過去10年間で3本の「ヱヴァンゲリヲン新劇場版」シリーズの長編映画を製作したが、自らが配給を手がけるなど新しいビジネスの取り組み、確立にも積極的だ。さらに庵野を中心にアニメや映像に関わり、日本の映像文化に多大な影響を与えている。
設立10周年を迎えた2016年、カラーはさらに大きく変わりつつある。2016年8月26日に、同社初のテレビアニメとなる『龍の歯医者』の製作を発表した。45分の2本を2017年2月にBSプレミアムで放送する。カラーにとっては、「ヱヴァンゲリヲン新劇場版」シリーズ以外で初の長編アニメとなる。
また2016年11月には、東京・渋谷区のラフォーレミュージアム原宿にて、「株式会社カラー10周年記念展」を開催する。展覧会では「ヱヴァンゲリヲン新劇場版」シリーズの原画や設定資料や「日本アニメ(ーター)見本市」の各作品の原画、資料などを展示する。よく知られたカラーの仕事と作品、そしてこれまでに知られていなかった部分も振り返るものになりそうだ。
会期は2016年11月23日~30日までの8日間、主催は株式会社カラーである。ここにも、全て自身で責任を持つカラーらしさが表れる。カラーの公式サイトでは庵野の言葉として、「今日までのあゆみと、その目指す未来を多くの皆様にお伝えしたいと」としている。

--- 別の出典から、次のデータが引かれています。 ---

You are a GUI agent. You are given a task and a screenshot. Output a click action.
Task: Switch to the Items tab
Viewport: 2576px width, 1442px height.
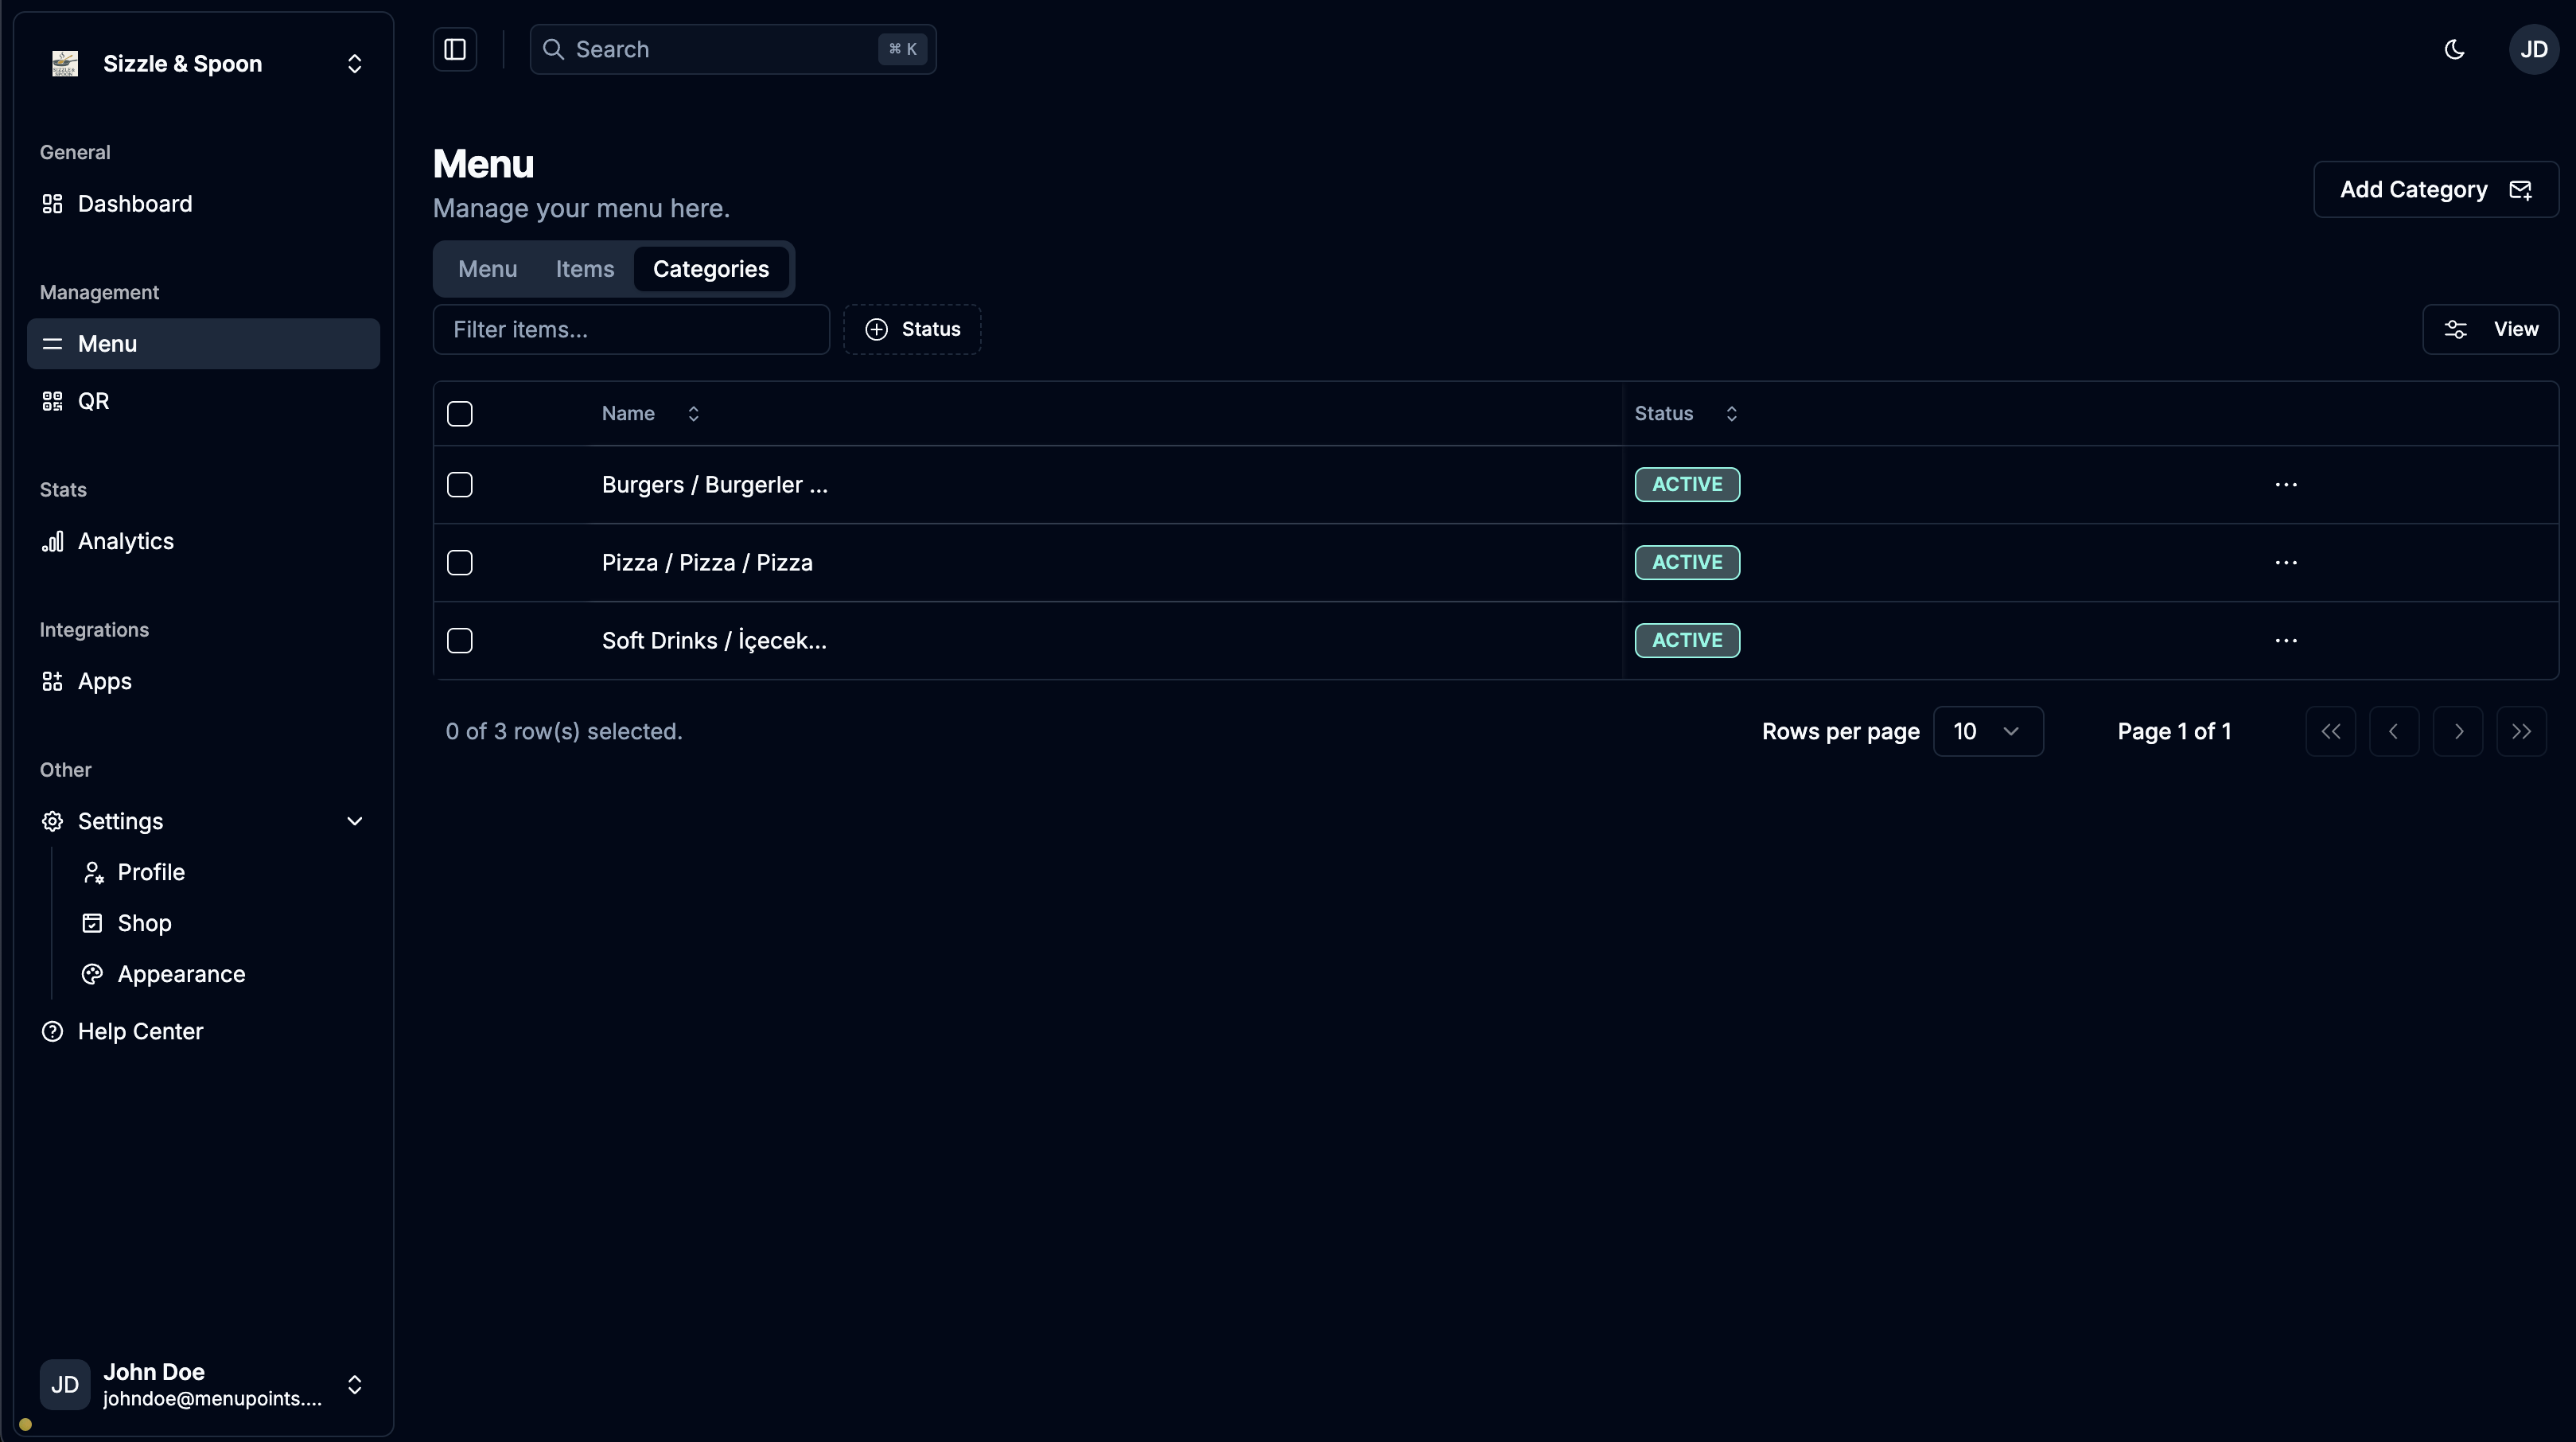coord(585,269)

カラーは一般には「ヱヴァンゲリヲン新劇場版」シリーズでよく知られているが、特撮短編映画『巨神兵東京に現わる』や実写映画『監督失格』などで、様々なかたちで映像に取り組む。
近年の大きなプロジェクトは、ドワンゴと共に挑む「日本アニメ(ーター)見本市」である。才能豊かなアニメーターをはじめとする作り手に短編作品を制作させ、ウェブで次々に発表するプロジェクトだ。2014年にスタートし、これまで30本以上が発表されている。いずれも新しい映像、表現やエッジに満ちている。
長編作品となる『龍の歯医者』は、この第1弾であった同名の短編アニメ 『龍の歯医者』を発展させたものである。監督に鶴巻和哉、原案・脚本に人気作家の舞城王太郎、脚本に榎戸洋司、キャラクターデザインに井関修一を起用する。制作統括・音響監督を庵野秀明が務める。龍が住む国に住む舞台に少年、少女の冒険ファンタジーを描く。
カラーの公式サイトでは、代表取締役である庵野秀明が今後のカラーの展望についても語っている。その活動は公開が心待ちされている『シン・エヴァンゲリオン劇場版』の製作だけに留まらない。鶴巻和哉、前田真宏、小林浩康、鬼塚大輔、吉崎響らの映像を製作し、また実写作品をカラーとして製作したいともする。さらにアニメや特撮の資料・ミニチュアなどをアーカイブ化するためのNPO法人立ち上げにも言及している。
カラーはこれまでは、エヴァンゲリオンとその作り手である庵野秀明の会社と思われがちだった。しかし、次の10年の活動は、そうした枠を超えたより大きなものとなる気配だ。